Un texte d’une grande force métaphorique Dans un village isolé d’Espagne, Juan attend sur le pas de sa porte celles et ceux que l’on devine arriver au loin pour exproprier le vieil homme de là où il a vécu et grandi. Ils sont jeunes, pressés et ambitieux de faire table rase d’un passé, pour y construire un avenir à leur façon. Ce sont les enfants de Clio, fille d’expatriés à Paris revenus au village le temps d’un été, durant l’enfance de Juan.
Nous étions alors dans l’après-guerre, Clio rencontrait Juan, lui apprenait à lire et lui faisait découvrir un monde vaste et diversifié. Elle était la promesse d’un ailleurs, d’un avenir meilleur. Quelques cinquante ans après, Juan se rend à Paris répondant à l’ultime invitation de Clio, victime d’une tumeur maligne au cerveau. Clio lui laisse alors ses biens en héritage. De la petite à la grande Histoire, un texte sur le fil Si la nostalgie sous-tend le texte, c’est dans le contexte d’un enjeu mémoriel, incarné par les destinées de Juan et Clio (Muse de l’Histoire).

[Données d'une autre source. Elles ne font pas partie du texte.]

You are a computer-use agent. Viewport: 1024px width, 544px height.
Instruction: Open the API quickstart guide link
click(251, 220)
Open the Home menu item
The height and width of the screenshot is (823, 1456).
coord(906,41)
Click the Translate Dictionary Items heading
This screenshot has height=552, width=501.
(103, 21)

L’histoire de Juan témoigne que depuis l’après-guerre, la confrontation des valeurs s’est faite au détriment de celles d’une politique qui prônerait une Europe dite sociale. Quant à Clio, elle reflète une Europe malade, en perte de sens, dont la promesse d’un monde meilleur à vivre échoue. On connaît bien Victor del Arbol pour son art du scénario. Une fois encore, il excelle ici, dans une forme pour autant beaucoup plus courte qu’à son accoutumée.